Exercise description:
Can you print every record below exactly as written?

Dataset entries
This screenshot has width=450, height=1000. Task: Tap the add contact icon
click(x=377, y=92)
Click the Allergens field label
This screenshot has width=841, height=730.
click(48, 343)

Response for this exercise:
This screenshot has width=450, height=1000. Task: Tap the add contact icon
click(x=377, y=92)
Click the Allergens field label
This screenshot has width=841, height=730.
click(48, 343)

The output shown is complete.